** WHAT IS BEING ASKED **
Print exactly the lines from the one containing "Image resolution: width=454" through the last line of the records below, both included, and nothing else; omit any pictures.

┌─ RECORDS TO USE

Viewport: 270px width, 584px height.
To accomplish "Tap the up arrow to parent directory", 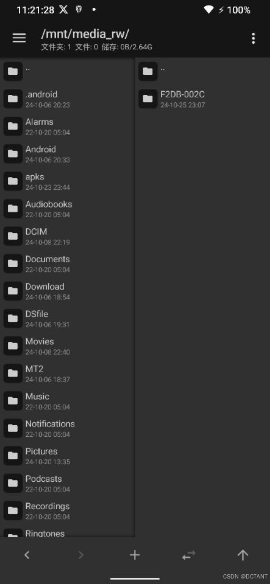I will (243, 555).
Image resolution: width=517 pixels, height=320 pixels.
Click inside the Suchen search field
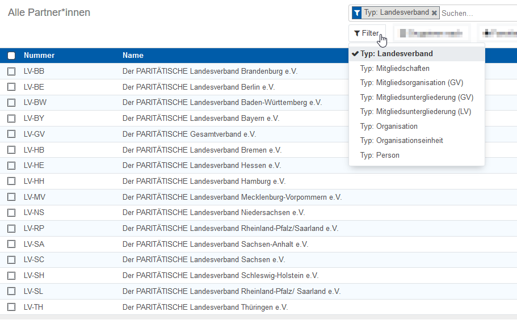tap(477, 13)
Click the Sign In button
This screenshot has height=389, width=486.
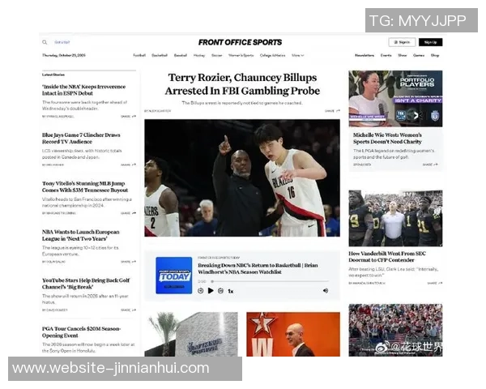point(403,42)
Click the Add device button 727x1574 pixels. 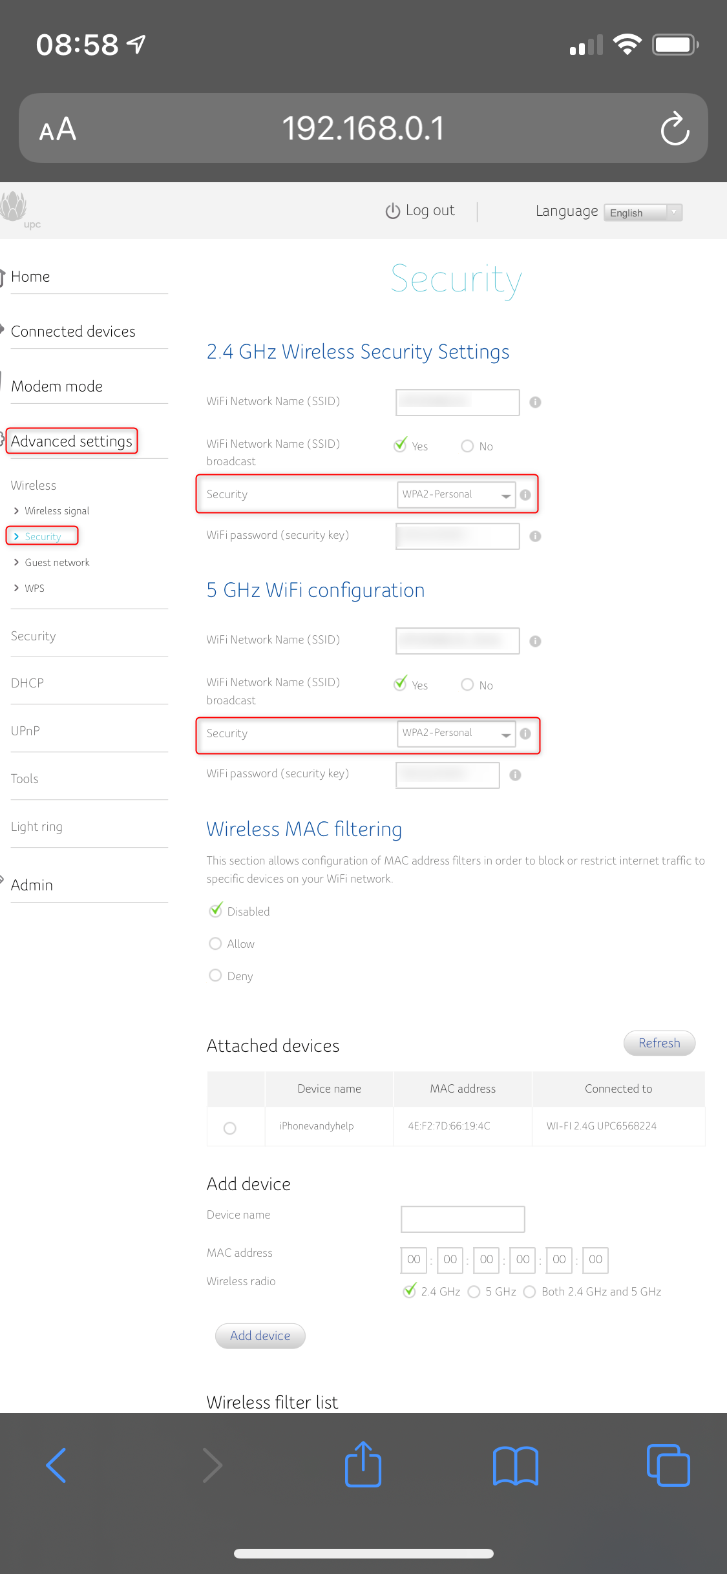(x=260, y=1336)
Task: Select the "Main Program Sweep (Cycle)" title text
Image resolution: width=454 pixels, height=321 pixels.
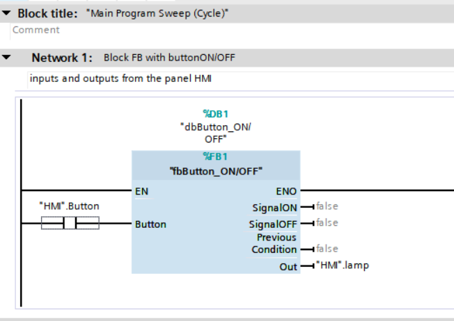Action: tap(159, 13)
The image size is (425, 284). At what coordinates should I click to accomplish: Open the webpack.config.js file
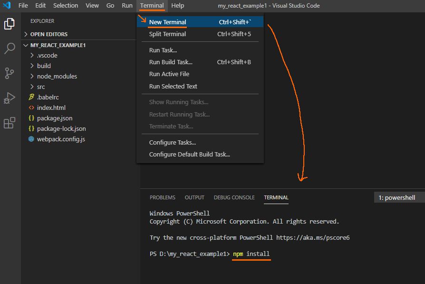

└─

** WRITTEN ANSWER **
Image resolution: width=454 pixels, height=321 pixels.
Action: tap(159, 13)
The image size is (425, 284). At what coordinates should I click to accomplish: Open the webpack.config.js file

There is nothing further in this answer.